(Word and element pointing entries)
:::

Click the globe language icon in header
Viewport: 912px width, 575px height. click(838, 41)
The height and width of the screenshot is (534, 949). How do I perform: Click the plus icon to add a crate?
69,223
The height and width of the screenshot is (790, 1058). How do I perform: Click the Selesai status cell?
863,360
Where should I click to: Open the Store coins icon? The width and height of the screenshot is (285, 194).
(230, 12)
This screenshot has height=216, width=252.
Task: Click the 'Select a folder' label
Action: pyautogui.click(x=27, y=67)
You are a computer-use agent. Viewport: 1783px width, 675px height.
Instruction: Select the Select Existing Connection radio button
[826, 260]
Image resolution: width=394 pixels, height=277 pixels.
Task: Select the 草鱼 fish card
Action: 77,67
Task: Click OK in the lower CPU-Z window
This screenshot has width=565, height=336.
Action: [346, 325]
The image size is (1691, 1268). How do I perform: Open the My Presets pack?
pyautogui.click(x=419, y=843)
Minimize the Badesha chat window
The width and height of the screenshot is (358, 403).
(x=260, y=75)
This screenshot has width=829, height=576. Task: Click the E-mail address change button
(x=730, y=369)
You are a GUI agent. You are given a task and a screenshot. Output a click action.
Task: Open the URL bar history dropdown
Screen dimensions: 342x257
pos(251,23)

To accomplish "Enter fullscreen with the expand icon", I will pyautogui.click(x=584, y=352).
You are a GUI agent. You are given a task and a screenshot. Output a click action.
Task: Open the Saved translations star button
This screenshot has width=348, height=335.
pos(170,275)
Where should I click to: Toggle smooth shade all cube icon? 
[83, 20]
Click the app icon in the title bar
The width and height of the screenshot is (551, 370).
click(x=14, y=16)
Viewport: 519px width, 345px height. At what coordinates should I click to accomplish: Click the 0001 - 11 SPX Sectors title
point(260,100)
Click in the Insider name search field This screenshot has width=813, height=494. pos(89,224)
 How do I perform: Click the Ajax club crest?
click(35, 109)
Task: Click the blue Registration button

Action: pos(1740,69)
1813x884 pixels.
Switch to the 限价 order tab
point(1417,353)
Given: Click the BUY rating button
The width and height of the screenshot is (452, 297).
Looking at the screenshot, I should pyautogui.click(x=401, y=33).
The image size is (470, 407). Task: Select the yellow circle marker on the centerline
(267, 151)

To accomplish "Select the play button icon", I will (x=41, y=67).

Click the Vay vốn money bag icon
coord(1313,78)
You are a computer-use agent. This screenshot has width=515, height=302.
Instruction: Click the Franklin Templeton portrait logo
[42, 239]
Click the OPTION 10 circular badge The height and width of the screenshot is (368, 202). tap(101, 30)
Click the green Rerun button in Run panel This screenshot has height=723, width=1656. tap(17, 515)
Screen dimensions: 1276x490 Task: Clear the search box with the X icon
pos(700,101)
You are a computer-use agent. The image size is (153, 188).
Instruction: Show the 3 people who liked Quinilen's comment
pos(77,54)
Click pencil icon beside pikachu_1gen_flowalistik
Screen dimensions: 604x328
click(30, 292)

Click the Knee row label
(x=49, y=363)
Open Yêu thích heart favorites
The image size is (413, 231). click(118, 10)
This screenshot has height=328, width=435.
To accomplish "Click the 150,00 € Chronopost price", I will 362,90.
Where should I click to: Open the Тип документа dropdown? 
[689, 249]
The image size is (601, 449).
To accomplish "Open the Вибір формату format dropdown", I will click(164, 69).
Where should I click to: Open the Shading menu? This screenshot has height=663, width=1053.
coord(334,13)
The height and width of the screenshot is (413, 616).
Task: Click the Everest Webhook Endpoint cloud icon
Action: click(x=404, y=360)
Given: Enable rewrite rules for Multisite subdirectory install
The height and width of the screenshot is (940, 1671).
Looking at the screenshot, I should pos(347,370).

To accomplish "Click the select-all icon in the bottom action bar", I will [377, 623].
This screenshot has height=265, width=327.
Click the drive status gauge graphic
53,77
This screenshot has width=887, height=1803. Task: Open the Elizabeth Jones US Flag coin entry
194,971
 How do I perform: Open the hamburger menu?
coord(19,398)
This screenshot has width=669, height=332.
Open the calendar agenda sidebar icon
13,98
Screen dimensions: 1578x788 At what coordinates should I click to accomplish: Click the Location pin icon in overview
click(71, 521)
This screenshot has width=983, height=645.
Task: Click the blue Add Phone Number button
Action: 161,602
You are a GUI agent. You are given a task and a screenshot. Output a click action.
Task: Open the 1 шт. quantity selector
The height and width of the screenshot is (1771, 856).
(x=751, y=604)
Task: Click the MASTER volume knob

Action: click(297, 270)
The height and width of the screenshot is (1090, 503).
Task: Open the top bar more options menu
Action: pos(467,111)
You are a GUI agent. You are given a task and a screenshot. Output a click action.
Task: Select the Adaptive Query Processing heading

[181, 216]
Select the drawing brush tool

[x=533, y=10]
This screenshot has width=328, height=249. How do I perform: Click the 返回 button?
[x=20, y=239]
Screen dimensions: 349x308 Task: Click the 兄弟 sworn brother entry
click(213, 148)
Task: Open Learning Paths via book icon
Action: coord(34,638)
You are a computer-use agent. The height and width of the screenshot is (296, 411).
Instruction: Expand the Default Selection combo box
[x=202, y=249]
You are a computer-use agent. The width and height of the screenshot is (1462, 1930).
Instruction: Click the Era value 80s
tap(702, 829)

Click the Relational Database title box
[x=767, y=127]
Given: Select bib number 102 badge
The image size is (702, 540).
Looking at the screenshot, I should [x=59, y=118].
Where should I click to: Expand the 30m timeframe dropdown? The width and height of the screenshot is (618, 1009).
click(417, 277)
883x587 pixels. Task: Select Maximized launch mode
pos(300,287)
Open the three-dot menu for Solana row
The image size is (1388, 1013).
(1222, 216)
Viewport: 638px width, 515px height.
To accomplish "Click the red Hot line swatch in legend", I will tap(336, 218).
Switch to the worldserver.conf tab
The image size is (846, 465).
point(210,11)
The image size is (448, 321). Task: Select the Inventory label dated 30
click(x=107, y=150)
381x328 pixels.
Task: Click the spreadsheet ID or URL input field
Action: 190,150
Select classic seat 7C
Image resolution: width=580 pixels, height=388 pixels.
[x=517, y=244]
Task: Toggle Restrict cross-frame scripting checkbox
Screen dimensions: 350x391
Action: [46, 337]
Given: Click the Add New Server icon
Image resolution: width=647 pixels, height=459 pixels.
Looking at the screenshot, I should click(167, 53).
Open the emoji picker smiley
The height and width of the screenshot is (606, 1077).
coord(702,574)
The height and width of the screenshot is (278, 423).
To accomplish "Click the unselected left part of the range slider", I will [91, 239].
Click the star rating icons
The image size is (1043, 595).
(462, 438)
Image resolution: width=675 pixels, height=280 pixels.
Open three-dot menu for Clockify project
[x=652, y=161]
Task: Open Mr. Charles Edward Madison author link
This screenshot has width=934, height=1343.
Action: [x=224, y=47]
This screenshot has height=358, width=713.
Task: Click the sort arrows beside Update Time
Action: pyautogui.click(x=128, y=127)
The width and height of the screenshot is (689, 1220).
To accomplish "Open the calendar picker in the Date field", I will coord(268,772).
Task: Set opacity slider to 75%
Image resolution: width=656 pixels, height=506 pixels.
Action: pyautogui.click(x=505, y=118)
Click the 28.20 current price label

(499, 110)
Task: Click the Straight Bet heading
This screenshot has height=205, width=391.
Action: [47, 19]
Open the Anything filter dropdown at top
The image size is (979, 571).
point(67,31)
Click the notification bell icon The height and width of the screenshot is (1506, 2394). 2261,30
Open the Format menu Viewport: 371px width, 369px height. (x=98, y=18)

:::

-- Exercise instructions --
Convert every line of the items into a JSON list of strings, one string per line, leaving out blank lines.

-- Answer to the task --
[
  "Click the globe language icon in header",
  "Viewport: 912px width, 575px height. click(838, 41)",
  "The height and width of the screenshot is (534, 949). How do I perform: Click the plus icon to add a crate?",
  "69,223",
  "The height and width of the screenshot is (790, 1058). How do I perform: Click the Selesai status cell?",
  "863,360",
  "Where should I click to: Open the Store coins icon? The width and height of the screenshot is (285, 194).",
  "(230, 12)",
  "This screenshot has height=216, width=252.",
  "Task: Click the 'Select a folder' label",
  "Action: pyautogui.click(x=27, y=67)",
  "You are a computer-use agent. Viewport: 1783px width, 675px height.",
  "Instruction: Select the Select Existing Connection radio button",
  "[826, 260]",
  "Image resolution: width=394 pixels, height=277 pixels.",
  "Task: Select the 草鱼 fish card",
  "Action: 77,67",
  "Task: Click OK in the lower CPU-Z window",
  "This screenshot has width=565, height=336.",
  "Action: [346, 325]",
  "The image size is (1691, 1268). How do I perform: Open the My Presets pack?",
  "pyautogui.click(x=419, y=843)",
  "Minimize the Badesha chat window",
  "The width and height of the screenshot is (358, 403).",
  "(x=260, y=75)",
  "This screenshot has width=829, height=576. Task: Click the E-mail address change button",
  "(x=730, y=369)",
  "You are a GUI agent. You are given a task and a screenshot. Output a click action.",
  "Task: Open the URL bar history dropdown",
  "Screen dimensions: 342x257",
  "pos(251,23)",
  "To accomplish \"Enter fullscreen with the expand icon\", I will pyautogui.click(x=584, y=352).",
  "You are a GUI agent. You are given a task and a screenshot. Output a click action.",
  "Task: Open the Saved translations star button",
  "This screenshot has width=348, height=335.",
  "pos(170,275)",
  "Where should I click to: Toggle smooth shade all cube icon? ",
  "[83, 20]",
  "Click the app icon in the title bar",
  "The width and height of the screenshot is (551, 370).",
  "click(x=14, y=16)",
  "Viewport: 519px width, 345px height. At what coordinates should I click to accomplish: Click the 0001 - 11 SPX Sectors title",
  "point(260,100)",
  "Click in the Insider name search field This screenshot has width=813, height=494. pos(89,224)",
  " How do I perform: Click the Ajax club crest?",
  "click(35, 109)",
  "Task: Click the blue Registration button",
  "Action: pos(1740,69)",
  "1813x884 pixels.",
  "Switch to the 限价 order tab",
  "point(1417,353)",
  "Given: Click the BUY rating button",
  "The width and height of the screenshot is (452, 297).",
  "Looking at the screenshot, I should pyautogui.click(x=401, y=33).",
  "The image size is (470, 407). Task: Select the yellow circle marker on the centerline",
  "(267, 151)",
  "To accomplish \"Select the play button icon\", I will (x=41, y=67).",
  "Click the Vay vốn money bag icon",
  "coord(1313,78)",
  "You are a computer-use agent. This screenshot has width=515, height=302.",
  "Instruction: Click the Franklin Templeton portrait logo",
  "[42, 239]",
  "Click the OPTION 10 circular badge The height and width of the screenshot is (368, 202). tap(101, 30)",
  "Click the green Rerun button in Run panel This screenshot has height=723, width=1656. tap(17, 515)",
  "Screen dimensions: 1276x490 Task: Clear the search box with the X icon",
  "pos(700,101)",
  "You are a computer-use agent. The image size is (153, 188).",
  "Instruction: Show the 3 people who liked Quinilen's comment",
  "pos(77,54)",
  "Click pencil icon beside pikachu_1gen_flowalistik",
  "Screen dimensions: 604x328",
  "click(30, 292)",
  "Click the Knee row label",
  "(x=49, y=363)",
  "Open Yêu thích heart favorites",
  "The image size is (413, 231). click(118, 10)",
  "This screenshot has height=328, width=435.",
  "To accomplish \"Click the 150,00 € Chronopost price\", I will 362,90.",
  "Where should I click to: Open the Тип документа dropdown? ",
  "[689, 249]",
  "The image size is (601, 449).",
  "To accomplish \"Open the Вибір формату format dropdown\", I will click(164, 69).",
  "Where should I click to: Open the Shading menu? This screenshot has height=663, width=1053.",
  "coord(334,13)",
  "The height and width of the screenshot is (413, 616).",
  "Task: Click the Everest Webhook Endpoint cloud icon",
  "Action: click(x=404, y=360)",
  "Given: Enable rewrite rules for Multisite subdirectory install",
  "The height and width of the screenshot is (940, 1671).",
  "Looking at the screenshot, I should pos(347,370).",
  "To accomplish \"Click the select-all icon in the bottom action bar\", I will [377, 623].",
  "This screenshot has height=265, width=327.",
  "Click the drive status gauge graphic",
  "53,77",
  "This screenshot has width=887, height=1803. Task: Open the Elizabeth Jones US Flag coin entry",
  "194,971",
  " How do I perform: Open the hamburger menu?",
  "coord(19,398)",
  "This screenshot has width=669, height=332.",
  "Open the calendar agenda sidebar icon",
  "13,98",
  "Screen dimensions: 1578x788 At what coordinates should I click to accomplish: Click the Location pin icon in overview",
  "click(71, 521)",
  "This screenshot has width=983, height=645.",
  "Task: Click the blue Add Phone Number button",
  "Action: 161,602",
  "You are a GUI agent. You are given a task and a screenshot. Output a click action.",
  "Task: Open the 1 шт. quantity selector",
  "The height and width of the screenshot is (1771, 856).",
  "(x=751, y=604)",
  "Task: Click the MASTER volume knob",
  "Action: click(297, 270)",
  "The height and width of the screenshot is (1090, 503).",
  "Task: Open the top bar more options menu",
  "Action: pos(467,111)",
  "You are a GUI agent. You are given a task and a screenshot. Output a click action.",
  "Task: Select the Adaptive Query Processing heading",
  "[181, 216]",
  "Select the drawing brush tool",
  "[x=533, y=10]",
  "This screenshot has width=328, height=249. How do I perform: Click the 返回 button?",
  "[x=20, y=239]",
  "Screen dimensions: 349x308 Task: Click the 兄弟 sworn brother entry",
  "click(213, 148)",
  "Task: Open Learning Paths via book icon",
  "Action: coord(34,638)",
  "You are a computer-use agent. The height and width of the screenshot is (296, 411).",
  "Instruction: Expand the Default Selection combo box",
  "[x=202, y=249]",
  "You are a computer-use agent. The width and height of the screenshot is (1462, 1930).",
  "Instruction: Click the Era value 80s",
  "tap(702, 829)",
  "Click the Relational Database title box",
  "[x=767, y=127]",
  "Given: Select bib number 102 badge",
  "The image size is (702, 540).",
  "Looking at the screenshot, I should [x=59, y=118].",
  "Where should I click to: Expand the 30m timeframe dropdown? The width and height of the screenshot is (618, 1009).",
  "click(417, 277)",
  "883x587 pixels. Task: Select Maximized launch mode",
  "pos(300,287)",
  "Open the three-dot menu for Solana row",
  "The image size is (1388, 1013).",
  "(1222, 216)",
  "Viewport: 638px width, 515px height.",
  "To accomplish \"Click the red Hot line swatch in legend\", I will tap(336, 218).",
  "Switch to the worldserver.conf tab",
  "The image size is (846, 465).",
  "point(210,11)",
  "The image size is (448, 321). Task: Select the Inventory label dated 30",
  "click(x=107, y=150)",
  "381x328 pixels.",
  "Task: Click the spreadsheet ID or URL input field",
  "Action: 190,150",
  "Select classic seat 7C",
  "Image resolution: width=580 pixels, height=388 pixels.",
  "[x=517, y=244]",
  "Task: Toggle Restrict cross-frame scripting checkbox",
  "Screen dimensions: 350x391",
  "Action: [46, 337]",
  "Given: Click the Add New Server icon",
  "Image resolution: width=647 pixels, height=459 pixels.",
  "Looking at the screenshot, I should click(167, 53).",
  "Open the emoji picker smiley",
  "The height and width of the screenshot is (606, 1077).",
  "coord(702,574)",
  "The height and width of the screenshot is (278, 423).",
  "To accomplish \"Click the unselected left part of the range slider\", I will [91, 239].",
  "Click the star rating icons",
  "The image size is (1043, 595).",
  "(462, 438)",
  "Image resolution: width=675 pixels, height=280 pixels.",
  "Open three-dot menu for Clockify project",
  "[x=652, y=161]",
  "Task: Open Mr. Charles Edward Madison author link",
  "This screenshot has width=934, height=1343.",
  "Action: [x=224, y=47]",
  "This screenshot has height=358, width=713.",
  "Task: Click the sort arrows beside Update Time",
  "Action: pyautogui.click(x=128, y=127)",
  "The width and height of the screenshot is (689, 1220).",
  "To accomplish \"Open the calendar picker in the Date field\", I will coord(268,772).",
  "Task: Set opacity slider to 75%",
  "Image resolution: width=656 pixels, height=506 pixels.",
  "Action: pyautogui.click(x=505, y=118)",
  "Click the 28.20 current price label",
  "(499, 110)",
  "Task: Click the Straight Bet heading",
  "This screenshot has height=205, width=391.",
  "Action: [47, 19]",
  "Open the Anything filter dropdown at top",
  "The image size is (979, 571).",
  "point(67,31)",
  "Click the notification bell icon The height and width of the screenshot is (1506, 2394). 2261,30",
  "Open the Format menu Viewport: 371px width, 369px height. (x=98, y=18)"
]